Mahinda is married to Kumudini Gunawardhana and the couple has one daughter, Nipuni Sharada and one son, Nandun Nisanka.

Career
In 1976, he along with many artists in Anuradhapura formed a drama group called Jana Nalu Kela. He first played in the play Aruma Naruma produced by Anuradha Ranjith. He won a merit award for his role in that play. In 1977–79, he worked in Rajarata Sevaya of Sri Lanka Broadcasting Corporation along with his friend Gunadasa Madurasinghe.

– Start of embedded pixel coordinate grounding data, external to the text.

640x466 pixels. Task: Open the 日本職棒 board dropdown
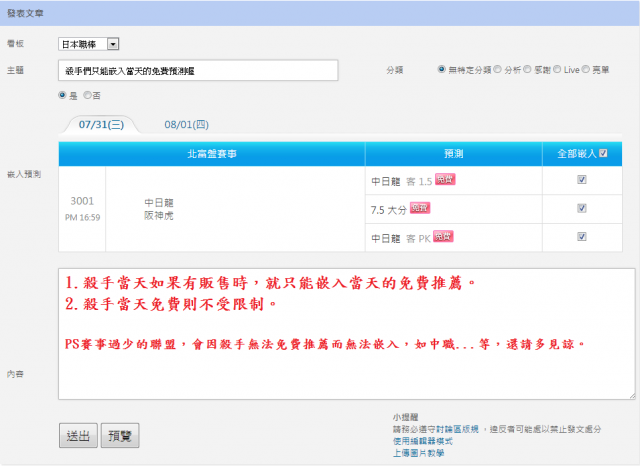point(89,44)
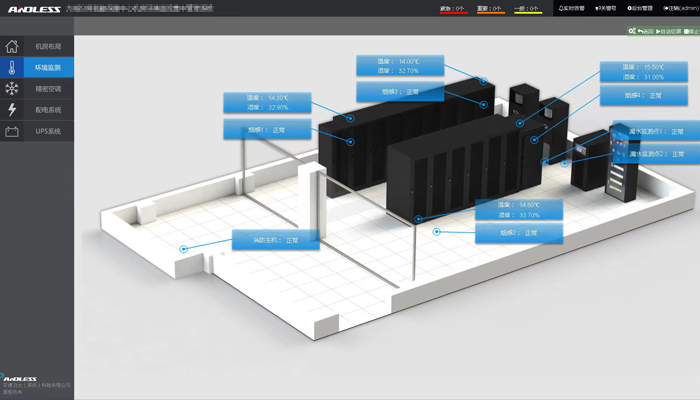Start 自动巡屏 auto tour playback

tap(668, 32)

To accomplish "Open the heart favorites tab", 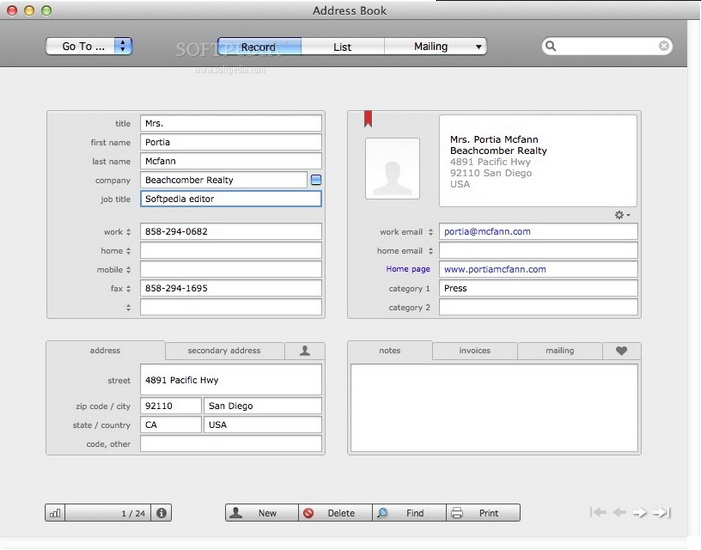I will pos(621,351).
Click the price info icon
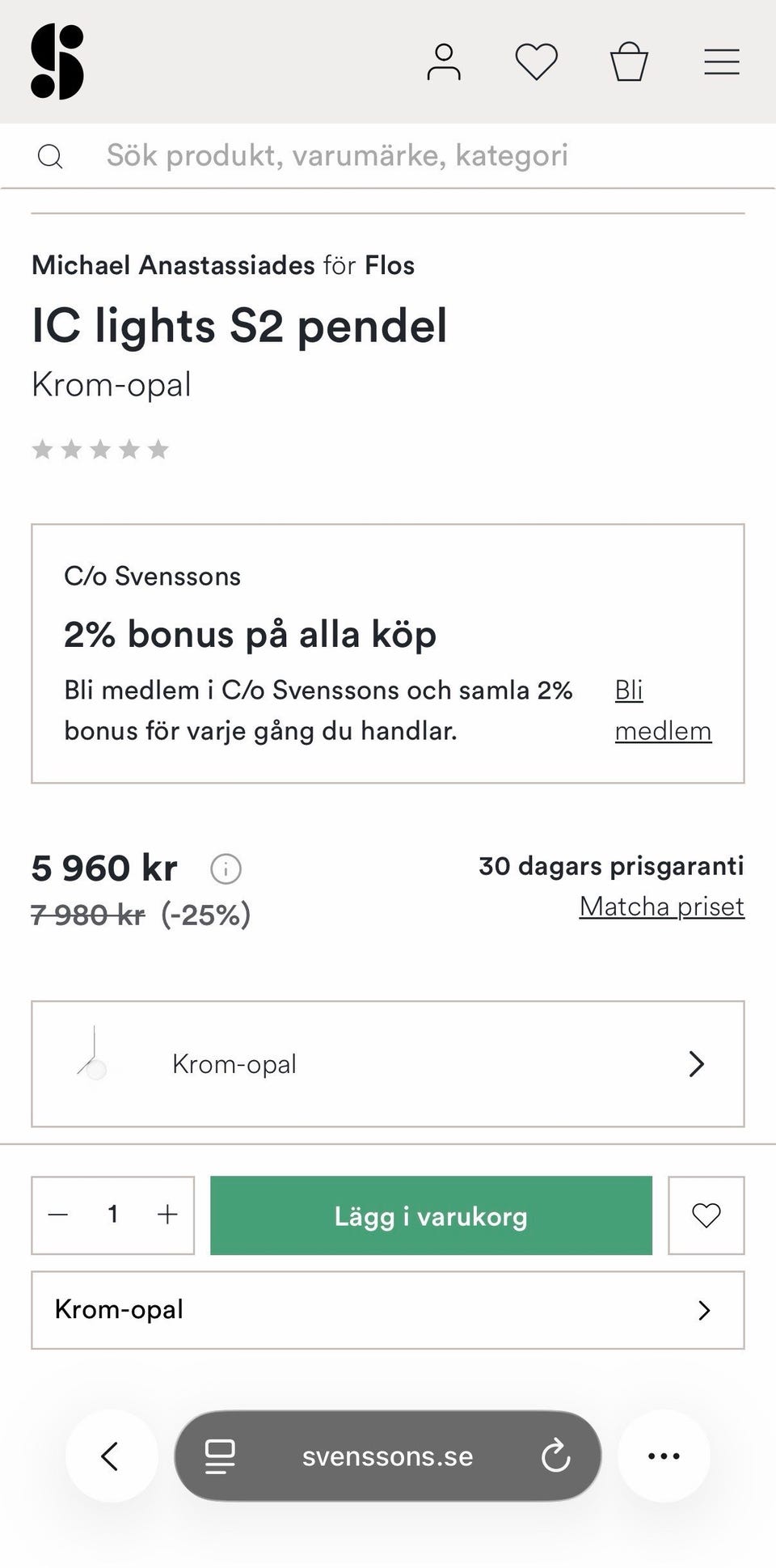 (x=226, y=869)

He took part in a radio play Rasavita produced by Premakeerthi de Alwis.

Mahinda started acting career with 1997 television serial Depethi Dahara directed by Malini Fonseka. In 2000, he acted in popular television comedy Sina Sagaraya telecast by Rupavahini. Then in 2003, he joined with Swarnavahini for the sitcom Raja Sabhawa along with Gunadasa Madurasinghe. The drama gave him enormous popularity, which was later produced into a stage play as well. In 1983, he won the award for the Best Actor in Youth Drama Festival for the role in stage play Paarajika.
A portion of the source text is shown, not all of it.